On the other hand we have the "civilians". In Labour, where primaries are to be held on 19.11, Chaim Ramon and Amram Mitzna are challenging Ben Eliezer. Ramon, a man with no military record, a dangerous populist who has so far destroyed whatever he claimed to repair (most notably Israel’s strongest trade-union and Israel’s public health system), seems to lag behind in polls. Haifa’s mayor Amram Mitzna, the favourite candidate in current polls, has decisively taken dovish positions almost unheard of in Labour. He rejects the idea of "having no partner on the Palestinian side", spurns the cynical argument of "no negotiations under fire", and openly calls to dismantle settlements. Mitzna is indeed a retired general – which undoubtedly accounts for some of his popularity – but a general with a "stain": he asked to resign in protest after the massacre in the Palestinian refugee camps in Sabra and Shatila in 1982. Though Labour’s chances to win the elections do not look good at the moment, a victory for Mitzna in the primaries may shift public discourse considerably and help overcome the devastating, so far undisputed ideological legacy of Barak, who turned Israel and its supporters world-wide into a choir playing in unison the national anthem, in which God reigns in heaven but everything on earth is Arafat’s fault.

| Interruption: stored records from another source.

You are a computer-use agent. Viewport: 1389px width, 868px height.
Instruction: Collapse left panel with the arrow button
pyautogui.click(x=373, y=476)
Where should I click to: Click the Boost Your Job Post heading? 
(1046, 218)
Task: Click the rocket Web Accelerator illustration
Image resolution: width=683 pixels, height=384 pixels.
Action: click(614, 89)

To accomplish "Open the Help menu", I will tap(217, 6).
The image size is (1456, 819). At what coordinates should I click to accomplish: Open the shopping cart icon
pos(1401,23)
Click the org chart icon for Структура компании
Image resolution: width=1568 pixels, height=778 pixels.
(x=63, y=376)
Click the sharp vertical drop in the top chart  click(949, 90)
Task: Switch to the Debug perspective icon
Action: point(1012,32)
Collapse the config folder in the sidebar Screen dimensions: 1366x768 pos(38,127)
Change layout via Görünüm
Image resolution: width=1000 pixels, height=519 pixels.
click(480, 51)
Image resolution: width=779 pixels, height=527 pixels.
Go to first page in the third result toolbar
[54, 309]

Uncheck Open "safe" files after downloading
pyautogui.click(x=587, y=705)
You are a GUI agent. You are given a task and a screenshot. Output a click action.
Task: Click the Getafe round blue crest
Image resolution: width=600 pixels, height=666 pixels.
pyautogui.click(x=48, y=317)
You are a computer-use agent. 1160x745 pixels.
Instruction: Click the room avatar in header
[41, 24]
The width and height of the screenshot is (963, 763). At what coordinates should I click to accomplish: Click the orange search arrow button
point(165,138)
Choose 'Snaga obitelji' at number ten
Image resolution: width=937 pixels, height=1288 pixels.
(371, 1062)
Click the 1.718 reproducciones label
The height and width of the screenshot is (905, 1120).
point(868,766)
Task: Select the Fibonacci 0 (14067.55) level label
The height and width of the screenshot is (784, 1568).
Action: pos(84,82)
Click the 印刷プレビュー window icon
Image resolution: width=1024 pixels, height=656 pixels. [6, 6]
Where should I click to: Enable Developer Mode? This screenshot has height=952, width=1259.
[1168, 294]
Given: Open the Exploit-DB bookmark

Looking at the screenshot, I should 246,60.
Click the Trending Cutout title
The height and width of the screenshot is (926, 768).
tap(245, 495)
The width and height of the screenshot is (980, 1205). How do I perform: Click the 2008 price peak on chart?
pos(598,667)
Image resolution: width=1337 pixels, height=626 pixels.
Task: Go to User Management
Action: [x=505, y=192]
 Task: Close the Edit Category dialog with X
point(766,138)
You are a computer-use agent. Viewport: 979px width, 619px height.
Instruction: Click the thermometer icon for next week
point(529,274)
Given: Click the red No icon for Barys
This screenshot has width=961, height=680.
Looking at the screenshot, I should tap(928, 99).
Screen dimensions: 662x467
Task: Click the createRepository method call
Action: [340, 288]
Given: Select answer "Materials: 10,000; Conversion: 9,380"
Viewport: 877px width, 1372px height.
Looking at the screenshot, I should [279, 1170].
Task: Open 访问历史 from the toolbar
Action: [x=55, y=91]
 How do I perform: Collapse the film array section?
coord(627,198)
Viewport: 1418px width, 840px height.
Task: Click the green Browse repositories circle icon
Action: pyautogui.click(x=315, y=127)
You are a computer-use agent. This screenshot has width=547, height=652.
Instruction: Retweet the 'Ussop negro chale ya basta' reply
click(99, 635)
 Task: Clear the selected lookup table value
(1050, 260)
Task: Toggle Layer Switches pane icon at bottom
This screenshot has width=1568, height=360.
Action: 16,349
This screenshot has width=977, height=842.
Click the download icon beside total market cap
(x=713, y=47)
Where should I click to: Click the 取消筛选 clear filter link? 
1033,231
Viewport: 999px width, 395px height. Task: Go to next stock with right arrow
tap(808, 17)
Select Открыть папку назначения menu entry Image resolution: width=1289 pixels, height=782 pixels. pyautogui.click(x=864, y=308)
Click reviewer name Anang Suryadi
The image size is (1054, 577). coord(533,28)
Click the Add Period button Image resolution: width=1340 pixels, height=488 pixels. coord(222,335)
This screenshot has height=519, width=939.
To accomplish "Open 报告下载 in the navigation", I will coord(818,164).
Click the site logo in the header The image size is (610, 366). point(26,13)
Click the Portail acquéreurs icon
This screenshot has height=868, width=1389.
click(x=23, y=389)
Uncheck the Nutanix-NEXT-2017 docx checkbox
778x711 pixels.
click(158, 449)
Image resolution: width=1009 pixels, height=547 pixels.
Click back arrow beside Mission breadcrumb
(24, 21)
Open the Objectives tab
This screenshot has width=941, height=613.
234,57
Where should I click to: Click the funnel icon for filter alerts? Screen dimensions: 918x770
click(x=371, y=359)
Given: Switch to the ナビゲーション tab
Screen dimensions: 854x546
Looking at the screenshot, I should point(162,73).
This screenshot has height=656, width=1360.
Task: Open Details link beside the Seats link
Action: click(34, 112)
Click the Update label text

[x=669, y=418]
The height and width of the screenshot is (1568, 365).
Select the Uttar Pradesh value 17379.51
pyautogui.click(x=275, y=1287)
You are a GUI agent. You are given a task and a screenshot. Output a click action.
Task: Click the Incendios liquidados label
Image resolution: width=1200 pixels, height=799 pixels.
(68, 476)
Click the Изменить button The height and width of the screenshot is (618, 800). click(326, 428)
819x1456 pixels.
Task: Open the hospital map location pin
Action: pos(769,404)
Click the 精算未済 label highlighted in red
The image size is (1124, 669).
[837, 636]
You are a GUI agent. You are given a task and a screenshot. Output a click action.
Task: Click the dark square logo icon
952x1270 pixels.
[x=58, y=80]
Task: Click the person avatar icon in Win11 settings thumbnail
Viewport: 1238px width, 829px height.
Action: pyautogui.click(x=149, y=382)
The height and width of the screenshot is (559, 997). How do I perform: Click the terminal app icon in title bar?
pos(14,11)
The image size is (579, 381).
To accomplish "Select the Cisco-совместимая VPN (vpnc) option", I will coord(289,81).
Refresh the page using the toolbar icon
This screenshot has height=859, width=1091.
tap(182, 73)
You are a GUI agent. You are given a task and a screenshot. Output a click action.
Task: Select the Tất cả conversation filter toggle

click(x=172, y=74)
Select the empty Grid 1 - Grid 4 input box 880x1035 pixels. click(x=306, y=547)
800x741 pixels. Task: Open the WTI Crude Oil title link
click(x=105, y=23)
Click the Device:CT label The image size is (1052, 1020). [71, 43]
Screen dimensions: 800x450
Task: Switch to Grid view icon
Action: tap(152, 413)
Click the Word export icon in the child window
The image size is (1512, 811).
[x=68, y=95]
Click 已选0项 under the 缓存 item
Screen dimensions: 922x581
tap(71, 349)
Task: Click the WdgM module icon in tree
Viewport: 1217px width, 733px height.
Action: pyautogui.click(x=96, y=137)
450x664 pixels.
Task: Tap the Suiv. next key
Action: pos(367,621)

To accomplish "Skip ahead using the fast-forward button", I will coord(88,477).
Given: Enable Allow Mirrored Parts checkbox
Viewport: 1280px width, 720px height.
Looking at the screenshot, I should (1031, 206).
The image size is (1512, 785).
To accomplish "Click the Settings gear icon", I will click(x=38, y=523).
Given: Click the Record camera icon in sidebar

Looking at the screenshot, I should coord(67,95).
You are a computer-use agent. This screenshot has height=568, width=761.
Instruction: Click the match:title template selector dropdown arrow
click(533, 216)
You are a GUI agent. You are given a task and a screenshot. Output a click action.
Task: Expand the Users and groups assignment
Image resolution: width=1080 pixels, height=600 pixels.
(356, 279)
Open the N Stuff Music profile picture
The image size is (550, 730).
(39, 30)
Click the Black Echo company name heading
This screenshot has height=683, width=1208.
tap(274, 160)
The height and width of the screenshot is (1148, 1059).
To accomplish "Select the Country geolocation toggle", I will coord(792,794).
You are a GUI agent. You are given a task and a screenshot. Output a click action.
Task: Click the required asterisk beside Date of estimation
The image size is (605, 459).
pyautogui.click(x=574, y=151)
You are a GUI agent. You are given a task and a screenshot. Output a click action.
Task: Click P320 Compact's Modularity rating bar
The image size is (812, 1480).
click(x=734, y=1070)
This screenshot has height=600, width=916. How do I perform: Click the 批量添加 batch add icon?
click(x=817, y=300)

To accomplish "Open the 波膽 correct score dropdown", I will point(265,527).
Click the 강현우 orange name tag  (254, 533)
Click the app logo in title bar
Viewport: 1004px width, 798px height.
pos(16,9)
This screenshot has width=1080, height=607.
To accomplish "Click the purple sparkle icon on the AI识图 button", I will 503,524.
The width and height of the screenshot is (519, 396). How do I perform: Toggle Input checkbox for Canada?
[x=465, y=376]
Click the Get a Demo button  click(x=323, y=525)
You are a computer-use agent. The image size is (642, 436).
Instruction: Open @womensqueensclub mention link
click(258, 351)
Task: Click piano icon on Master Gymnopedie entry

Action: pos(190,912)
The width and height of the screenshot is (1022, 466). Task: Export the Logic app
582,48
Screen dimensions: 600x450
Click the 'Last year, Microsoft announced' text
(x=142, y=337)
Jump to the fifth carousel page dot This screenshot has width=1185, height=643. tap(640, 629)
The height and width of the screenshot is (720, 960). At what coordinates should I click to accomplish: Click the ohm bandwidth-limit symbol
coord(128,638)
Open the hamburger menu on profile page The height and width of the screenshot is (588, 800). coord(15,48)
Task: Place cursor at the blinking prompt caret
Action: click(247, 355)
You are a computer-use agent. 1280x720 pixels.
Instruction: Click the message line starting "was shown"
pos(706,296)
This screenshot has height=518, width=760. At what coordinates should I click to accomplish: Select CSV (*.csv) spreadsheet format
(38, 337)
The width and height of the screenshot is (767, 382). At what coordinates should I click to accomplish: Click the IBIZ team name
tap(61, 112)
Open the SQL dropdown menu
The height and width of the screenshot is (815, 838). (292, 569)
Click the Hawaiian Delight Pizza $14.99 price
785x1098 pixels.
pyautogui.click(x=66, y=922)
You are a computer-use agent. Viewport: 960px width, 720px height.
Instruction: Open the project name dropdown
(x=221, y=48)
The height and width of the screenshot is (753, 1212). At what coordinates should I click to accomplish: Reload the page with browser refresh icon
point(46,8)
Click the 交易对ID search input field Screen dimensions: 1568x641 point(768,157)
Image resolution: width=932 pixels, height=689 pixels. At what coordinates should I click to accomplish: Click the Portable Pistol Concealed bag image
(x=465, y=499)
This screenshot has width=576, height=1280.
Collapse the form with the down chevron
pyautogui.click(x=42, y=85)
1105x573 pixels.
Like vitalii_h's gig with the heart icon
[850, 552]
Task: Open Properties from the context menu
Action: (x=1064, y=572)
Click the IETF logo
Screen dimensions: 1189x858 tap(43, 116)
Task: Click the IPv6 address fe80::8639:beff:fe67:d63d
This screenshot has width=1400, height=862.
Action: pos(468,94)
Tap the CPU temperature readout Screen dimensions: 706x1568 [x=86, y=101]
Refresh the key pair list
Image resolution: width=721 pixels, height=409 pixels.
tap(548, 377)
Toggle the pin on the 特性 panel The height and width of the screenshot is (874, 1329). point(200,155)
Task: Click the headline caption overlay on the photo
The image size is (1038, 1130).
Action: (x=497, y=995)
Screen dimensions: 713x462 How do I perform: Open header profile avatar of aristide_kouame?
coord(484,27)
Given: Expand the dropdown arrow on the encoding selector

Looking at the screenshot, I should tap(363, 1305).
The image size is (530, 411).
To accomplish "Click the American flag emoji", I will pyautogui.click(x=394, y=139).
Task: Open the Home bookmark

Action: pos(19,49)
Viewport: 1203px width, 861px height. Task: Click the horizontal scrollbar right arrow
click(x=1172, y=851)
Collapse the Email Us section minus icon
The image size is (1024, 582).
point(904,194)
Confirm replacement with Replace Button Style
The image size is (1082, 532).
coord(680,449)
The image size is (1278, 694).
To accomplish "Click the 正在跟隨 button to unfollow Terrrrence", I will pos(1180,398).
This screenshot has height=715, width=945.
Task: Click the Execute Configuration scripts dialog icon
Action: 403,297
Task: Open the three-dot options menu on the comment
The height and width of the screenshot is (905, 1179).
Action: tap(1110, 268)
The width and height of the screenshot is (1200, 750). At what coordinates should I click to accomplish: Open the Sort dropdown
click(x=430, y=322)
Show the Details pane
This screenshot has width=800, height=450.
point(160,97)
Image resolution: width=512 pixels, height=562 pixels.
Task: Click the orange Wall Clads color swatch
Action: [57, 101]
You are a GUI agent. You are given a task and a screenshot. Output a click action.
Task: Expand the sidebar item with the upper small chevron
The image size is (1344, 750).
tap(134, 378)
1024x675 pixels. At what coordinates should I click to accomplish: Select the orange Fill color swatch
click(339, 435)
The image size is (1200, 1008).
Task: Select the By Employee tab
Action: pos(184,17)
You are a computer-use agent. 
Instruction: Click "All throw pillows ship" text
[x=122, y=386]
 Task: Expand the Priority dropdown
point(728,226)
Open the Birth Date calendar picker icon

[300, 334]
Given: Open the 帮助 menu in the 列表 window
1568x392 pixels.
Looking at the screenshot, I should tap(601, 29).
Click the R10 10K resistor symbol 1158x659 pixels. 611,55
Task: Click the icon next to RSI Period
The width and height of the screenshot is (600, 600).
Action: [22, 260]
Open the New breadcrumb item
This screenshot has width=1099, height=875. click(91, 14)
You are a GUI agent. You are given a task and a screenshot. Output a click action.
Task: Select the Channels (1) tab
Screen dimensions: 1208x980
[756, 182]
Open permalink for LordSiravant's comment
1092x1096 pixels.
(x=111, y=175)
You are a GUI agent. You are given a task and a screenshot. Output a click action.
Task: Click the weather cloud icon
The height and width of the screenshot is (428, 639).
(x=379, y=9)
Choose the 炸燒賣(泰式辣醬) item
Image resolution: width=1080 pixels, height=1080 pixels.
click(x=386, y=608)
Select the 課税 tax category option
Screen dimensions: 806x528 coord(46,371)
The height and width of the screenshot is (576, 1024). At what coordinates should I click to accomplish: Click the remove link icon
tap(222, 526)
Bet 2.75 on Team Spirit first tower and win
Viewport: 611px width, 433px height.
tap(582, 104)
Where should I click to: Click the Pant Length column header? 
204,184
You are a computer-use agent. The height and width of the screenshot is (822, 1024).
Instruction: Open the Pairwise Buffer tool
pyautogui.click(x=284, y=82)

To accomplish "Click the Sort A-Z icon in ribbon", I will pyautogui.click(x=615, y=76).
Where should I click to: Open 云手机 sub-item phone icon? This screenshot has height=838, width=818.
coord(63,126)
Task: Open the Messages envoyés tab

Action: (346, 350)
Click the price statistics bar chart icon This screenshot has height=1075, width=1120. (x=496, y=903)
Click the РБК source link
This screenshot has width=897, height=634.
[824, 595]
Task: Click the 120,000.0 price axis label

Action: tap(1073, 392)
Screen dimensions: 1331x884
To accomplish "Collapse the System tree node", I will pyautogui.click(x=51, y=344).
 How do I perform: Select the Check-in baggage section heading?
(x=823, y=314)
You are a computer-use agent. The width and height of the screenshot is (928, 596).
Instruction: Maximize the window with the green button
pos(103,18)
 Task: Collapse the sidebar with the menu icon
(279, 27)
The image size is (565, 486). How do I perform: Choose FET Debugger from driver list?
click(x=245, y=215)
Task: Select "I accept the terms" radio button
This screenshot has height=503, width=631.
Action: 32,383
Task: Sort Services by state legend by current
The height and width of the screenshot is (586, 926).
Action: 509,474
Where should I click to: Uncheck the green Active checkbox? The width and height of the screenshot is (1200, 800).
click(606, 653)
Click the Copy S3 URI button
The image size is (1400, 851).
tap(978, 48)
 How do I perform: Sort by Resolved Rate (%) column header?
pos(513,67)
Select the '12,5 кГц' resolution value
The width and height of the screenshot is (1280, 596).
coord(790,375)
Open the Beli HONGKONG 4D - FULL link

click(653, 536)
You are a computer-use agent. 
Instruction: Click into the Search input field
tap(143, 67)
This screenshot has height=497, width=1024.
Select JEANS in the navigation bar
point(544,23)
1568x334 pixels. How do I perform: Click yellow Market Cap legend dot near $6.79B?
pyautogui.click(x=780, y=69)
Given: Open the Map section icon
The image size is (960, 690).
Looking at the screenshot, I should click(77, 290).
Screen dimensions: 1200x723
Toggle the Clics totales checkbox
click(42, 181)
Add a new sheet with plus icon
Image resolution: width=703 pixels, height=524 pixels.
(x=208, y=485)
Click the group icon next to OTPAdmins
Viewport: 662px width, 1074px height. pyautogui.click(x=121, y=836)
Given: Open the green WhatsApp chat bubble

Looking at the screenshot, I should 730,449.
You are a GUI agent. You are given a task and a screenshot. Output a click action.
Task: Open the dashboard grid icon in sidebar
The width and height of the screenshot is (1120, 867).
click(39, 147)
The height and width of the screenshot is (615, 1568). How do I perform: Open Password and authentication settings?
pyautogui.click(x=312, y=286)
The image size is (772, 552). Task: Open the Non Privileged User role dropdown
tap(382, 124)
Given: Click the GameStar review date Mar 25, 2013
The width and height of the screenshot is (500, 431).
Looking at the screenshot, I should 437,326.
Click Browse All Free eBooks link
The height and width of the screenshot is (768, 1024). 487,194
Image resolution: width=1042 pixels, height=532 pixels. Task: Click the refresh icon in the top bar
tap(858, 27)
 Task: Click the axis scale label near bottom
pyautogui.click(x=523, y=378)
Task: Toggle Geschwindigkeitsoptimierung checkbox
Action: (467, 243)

In the Likud, Netanyahu will be challenging Sharon in the 28.11 primaries. Risking the fury of most of my friends, I dare say that Netanyahu – who left the army as a junior officer with no real military carrier – was quite a good Prime Minister (not only in comparison to his disastrous successor Barak). Not that I subscribe for a single moment to his hawkish positions and extremist economic neo-liberalism – but because of his very weakness, due to having little or no backing from the army and from Israel’s established elite. His weakness at the top induced more pluralism at lower levels inside Israel, as well as more flexibility towards outside pressures; Netanyahu went the Oslo way, and even the settlements flourished considerably less in his time than under Barak. Due to his permanent defamation in the media, the return of Netanyahu is a nightmare for many Israeli liberals; I am more optimistic.

A victory for any of the challenging "civilians" will be a small victory over the army. The army will undoubtedly fight back and try to force the elected leadership to continue the present project of destroying the Palestinian people (operation "fighting terrorism"), hoping to drive them out sooner or later. The government will not risk confronting the army directly, but it might try to restrain it (and it might obey, or not). This is the hope in the coming elections, and these are its limits: a real change in Israel’s policy is unlikely. But breaking the bloody unison of Sharon/Ben Eliezer/Mofaz/Yaalon will be something of an achievement too.

Author: Ran HaCohen

Dr. Ran HaCohen was born in the Netherlands in 1964 and grew up in Israel. He has a B.A. in computer science, an M.A. in comparative literature, and a Ph.D. in Jewish studies. He is a university teacher in Israel. He also works as a literary translator (from German, English, and Dutch). HaCohen's work has been published widely in Israel. "Letter From Israel" appears occasionally at Antiwar.com.